Footfall × conversion — with dwell time as the hidden multiplier.

easy
4 min read
footfallconversion

Estimate daily chai sales (cups) at a major junction station (~3.5 lakh daily passengers). Footfall builds need two refinements beginners skip: who is in the footfall (long-distance vs suburban), and how long they wait — dwell time drives consumption.

Footfall → three populations → dwell-driven conversion × cups each → sum → per-stall physical check.
1

Segment footfall

3.5L passengers: ~40% long-distance (waiting, families, tea ritual), ~60% suburban (sprinting for the 8:42 local). Add ~80K accompaniers/staff/vendors.

2

Long-distance

1.4L × 45% buyers × 1.3 cups ≈ ~80K cups — dwell time converts to consumption.

3

Suburban

2.1L × ~7% ≈ ~15K cups — conversion collapses when dwell is minutes.

4

Others

80K accompaniers/staff at ~10% ≈ ~8K cups.

5

Total

≈ 1 lakh cups/day (≈ ₹15 lakh at ₹15/cup, across ~60–80 stalls ≈ 1,300 cups/stall — plausible).

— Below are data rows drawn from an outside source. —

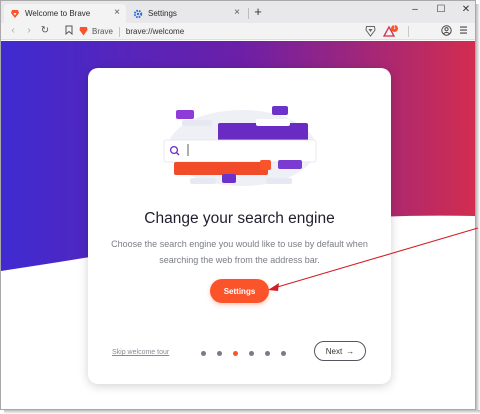 The width and height of the screenshot is (480, 414). Describe the element at coordinates (350, 351) in the screenshot. I see `arrow-right-icon: →` at that location.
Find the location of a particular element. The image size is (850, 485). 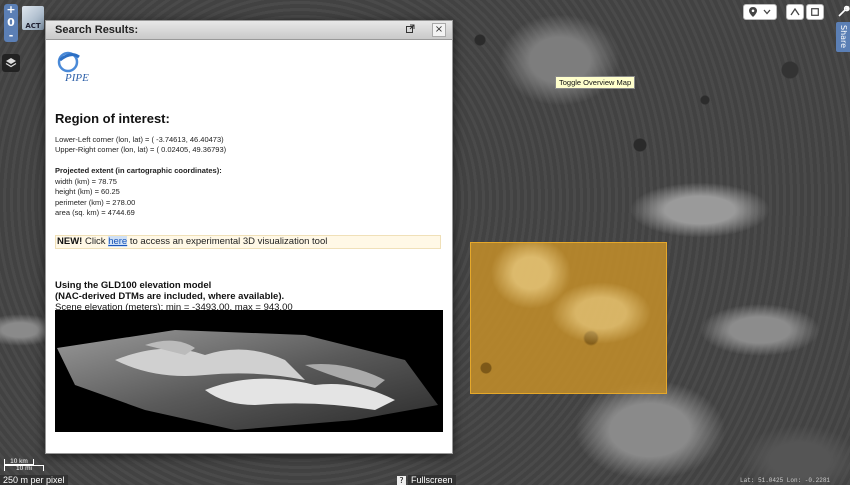

fullscreen-button: Fullscreen is located at coordinates (432, 480).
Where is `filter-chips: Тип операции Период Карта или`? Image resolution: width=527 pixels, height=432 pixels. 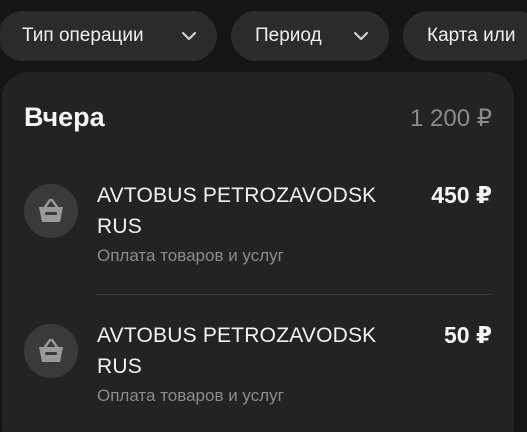
filter-chips: Тип операции Период Карта или is located at coordinates (264, 36).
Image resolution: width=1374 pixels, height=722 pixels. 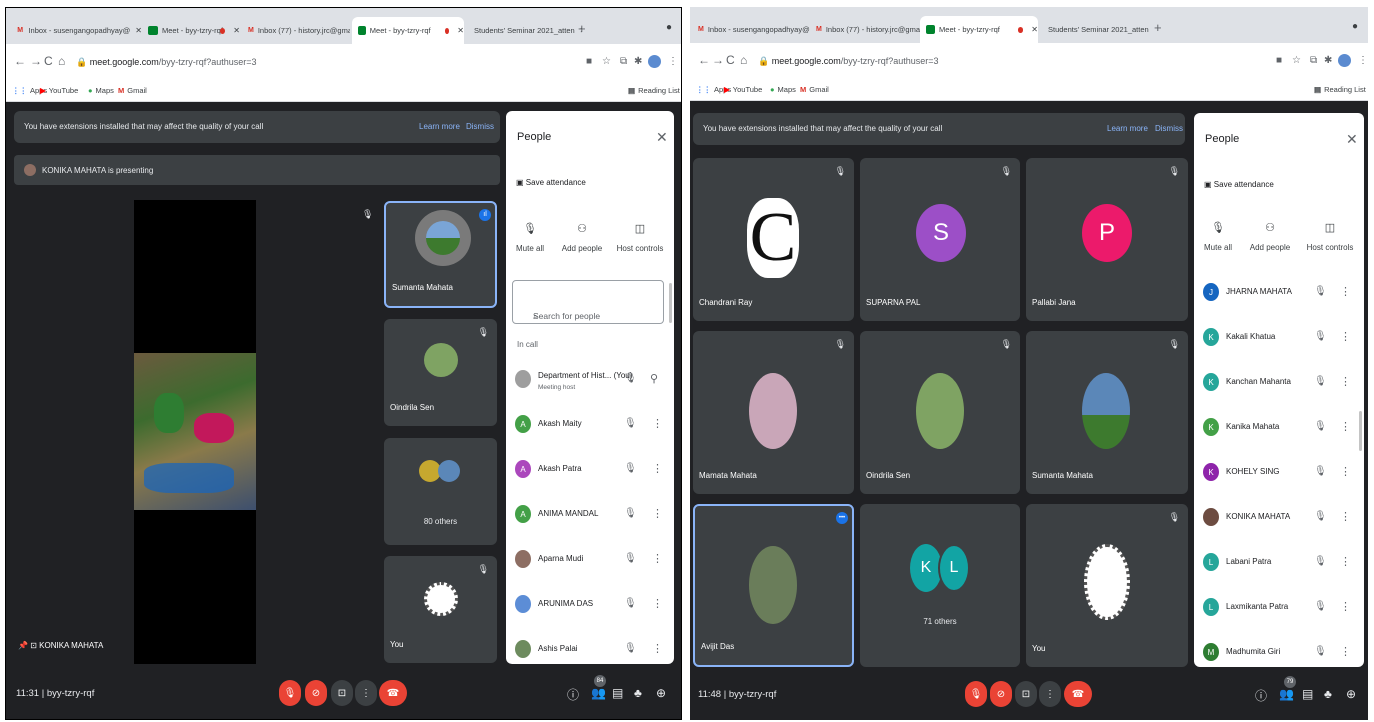 What do you see at coordinates (842, 518) in the screenshot?
I see `more-icon: •••` at bounding box center [842, 518].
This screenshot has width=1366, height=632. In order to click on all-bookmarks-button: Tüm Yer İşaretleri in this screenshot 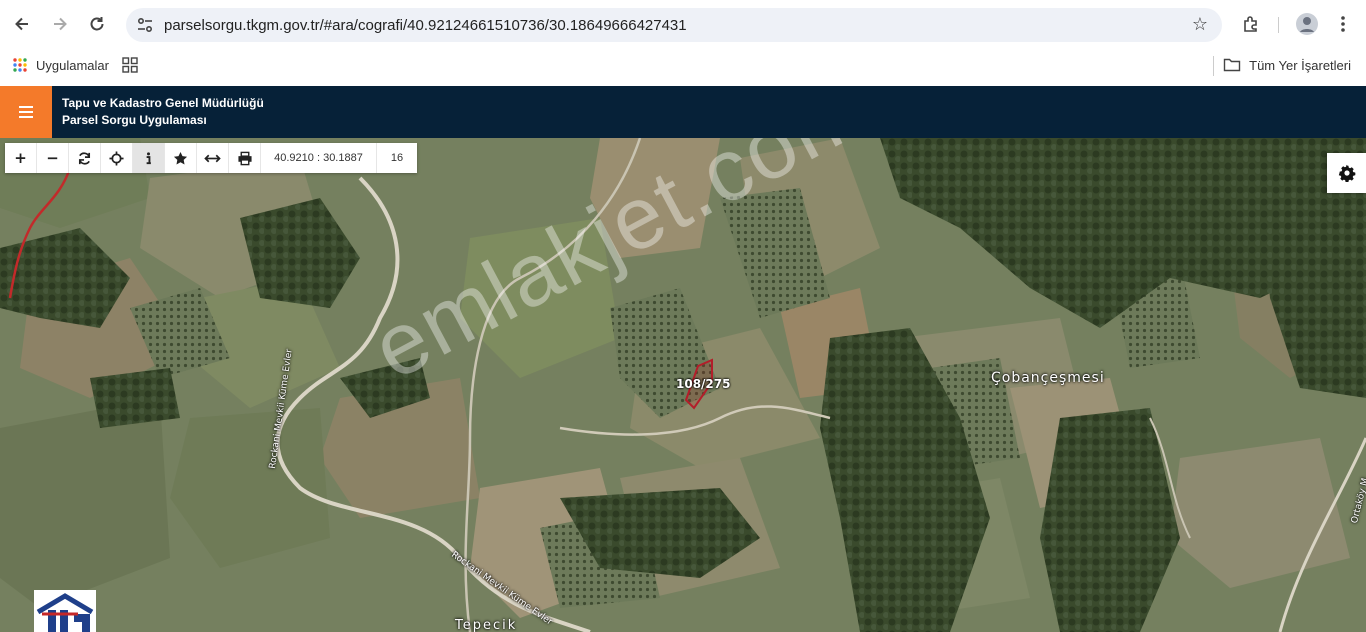, I will do `click(1287, 65)`.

80k + 15k + 8k ≈ 103k cups/day · per-stall check: 100k ÷ 70 stalls ≈ 1.4k/stall ✓

How to defend it

The segmentation by dwell time is the answer's skeleton — say it first. The per-stall sanity check (1,300–1,500 cups ≈ one cup every 40 seconds over 16 hours, across 2–3 servers) closes the loop physically.